Questa mattina mi sono recata al Carro della Memoria, non l’avevo ancora fatto: ero curiosa
di vedere la realizzazione di quei famosi lavori effettuati con il finanziamento della Regione Piemonte, in questo caso la riverniciatura del carro ferroviario, operazione così specialistica da richiedere almeno due lavoratori con competenze specifiche.
Ci si può solo avvicinare: la zona è tutta cintata da una rete e chiusa da un cancello col
lucchetto. Manca solo il filo spinato!...Una targa su cui sono stati cancellati gli orari, avverte che vi si potrà accedere solo il 3° sabato di ogni mese, su prenotazione (o su appuntamento); per tale circostanza ricordo di aver letto da un comunicato dell’Uff. stampa del Comune che “sarà garantita la manutenzione e la sorveglianza dell’area grazie ad una convenzione tra il Comune e il Gruppo Giovanile della Comunità S. Paolo, coordinato da don Giampiero Armano, mentre per la pulizia e il decoro del Carro e dell’area nel Giorno della Memoria garantisce il Gruppo Rilanciamo Alessandria”. Sono garanzie facili da soddisfare, se valgono per un solo giorno e se l’area è inaccessibile! Si era scritto qualche giorno fa, a proposito della Sinagoga, di “mummificazione” dei monumenti, e questo ne è davvero l’esempio più calzante.
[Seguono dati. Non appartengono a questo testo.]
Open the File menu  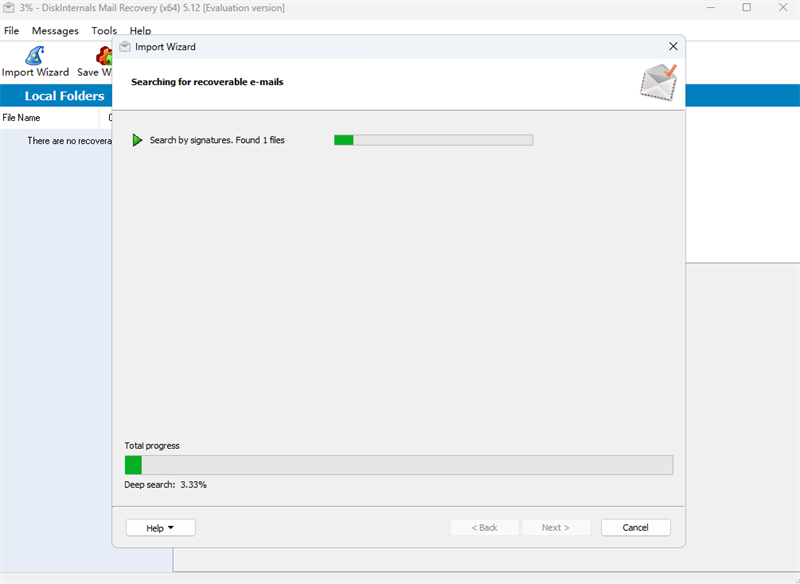click(x=11, y=31)
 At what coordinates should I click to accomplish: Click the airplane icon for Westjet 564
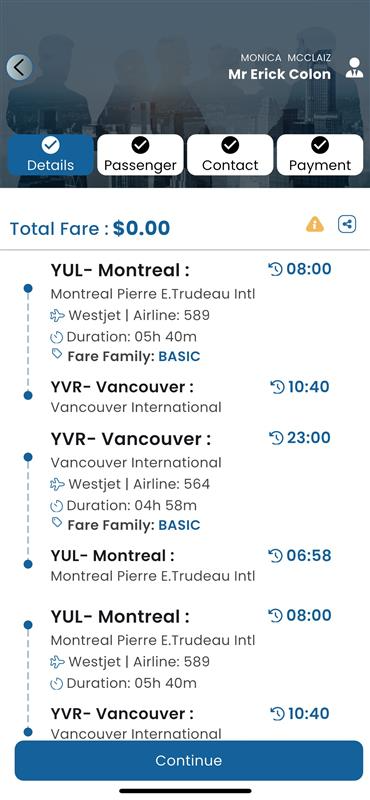pyautogui.click(x=57, y=484)
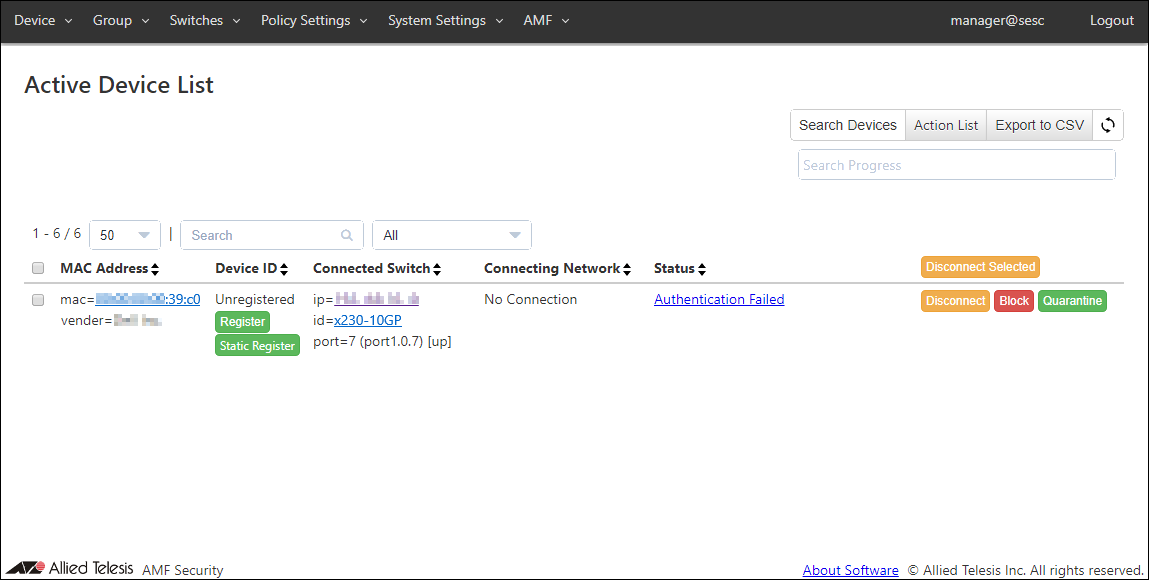Expand the All filter dropdown
1149x580 pixels.
(x=452, y=235)
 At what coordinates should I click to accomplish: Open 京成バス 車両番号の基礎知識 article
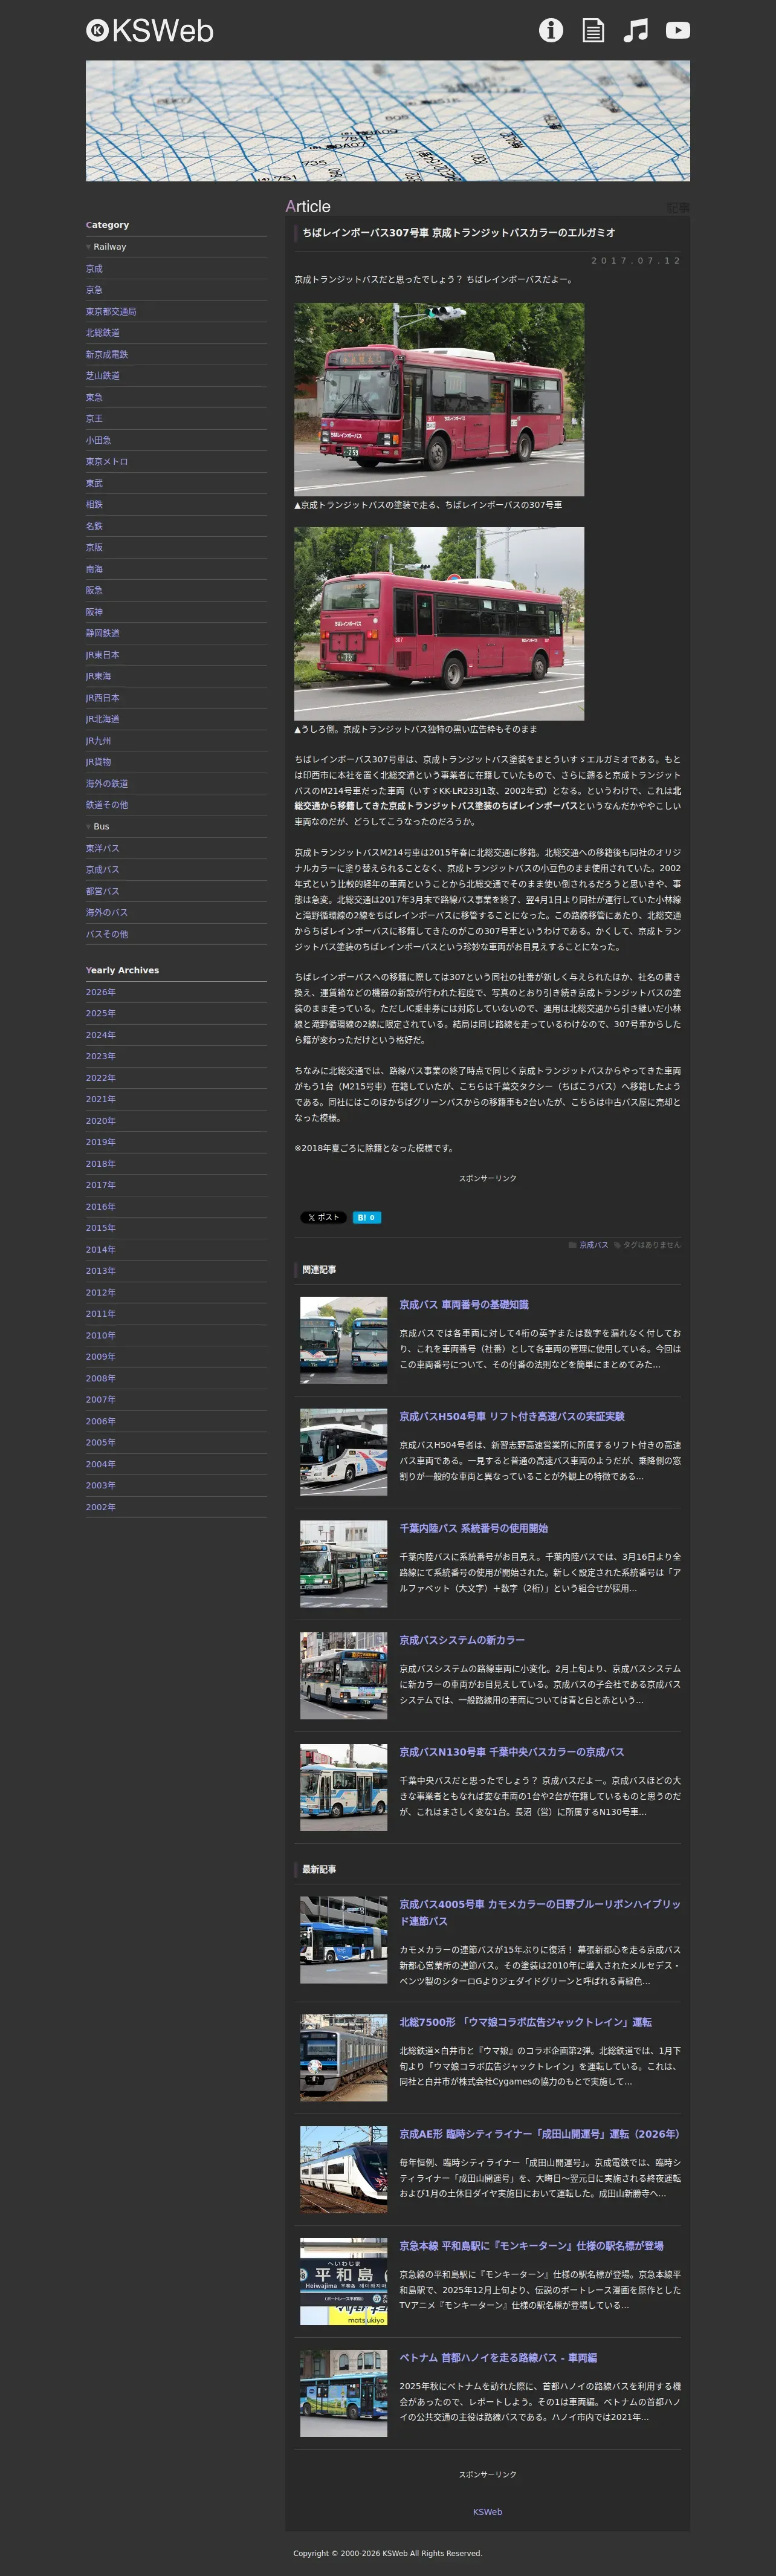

Giro intorno all’area e …strabuzzo gli occhi, inforco gli occhiali per essere sicura di non
sognare: sul vagone una grande foto riporta l’immagine di Giovanni Palatucci. Ma i rappresentanti delle istituzioni sono aggiornati su chi era costui? Chiunque si può informare
ai molteplici link che indico, oltre che su Wikipedia; si sappia almeno che in seguito ad una ricerca sulla figura di Palatucci effettuata nel 2013 dal Centro Primo Levi, il “giusto” commissario è poi stato rimosso dal Museo dell’Olocausto di Washington e dallo Yad Vashem
di Gerusalemme in quanto “zelante esecutore della deportazione di almeno 412 dei circa 500 ebrei presenti a Fiume, nel suo incarico di responsabile dell’applicazione delle leggi razziali fasciste. La sua deportazione e morte a Dachau sarebbe stata dovuta non al suo aiuto agli ebrei, ma all’aver mantenuto contatti col servizio informativo nemico, per aver passato agli inglesi i piani per l’indipendenza di Fiume”.
http://www.panorama.it/news/esteri/primo-levi-olocausto-giovanni-palatucci/
http://it.wikipedia.org/wiki/Giovanni_Palatucci
Proseguo, alla ricerca del braciere della memoria che sarebbe stato acceso l’altro giorno. Si tratta di una torre altissima, ovviamente spenta: sarebbe più appropriato chiamarlo braciere della dimenticanza. Che idea stonata e ridondante quella del braciere, se poi rimane spento!
Acceso per un solo giorno, come il lumino al cimitero per il solo giorno dei morti, che per un anno fa sentire bene chi l’ha acceso. A Roma il braciere all‘Altare della Patria non è mai spento ed è sorvegliato a turno dalla Guardia d’Onore delle Forze Armate in tutte le sue declinazioni: l’esercito, l’aviazione, la marina, la finanza, i carabinieri.
E con ciò la visita è conclusa. Rimango a meditare sul senso della ridondanza, del cerimoniale retorico e pomposo, sulla presa di coscienza che invece quasi si ribella, che pretenderebbe meno disinvoltura, meno esteriorità, meno fumo: non c’è bisogno di grandi parate. Anche la frase “perché non accada mai più” è fumosa, è vuota, è retorica, in una parola: è noia.
Oggi l’Europa è di nuovo attraversata da movimenti di xenofobia, intolleranza, razzismo, antisemitismo e non è certo con gli slogan ripetuti ogni anno che si costruisce una coscienza civile, una memoria condivisa. Ovviamente non ho soluzioni da proporre, esprimo solo un parere personale dopo aver osservato, ascoltato, letto.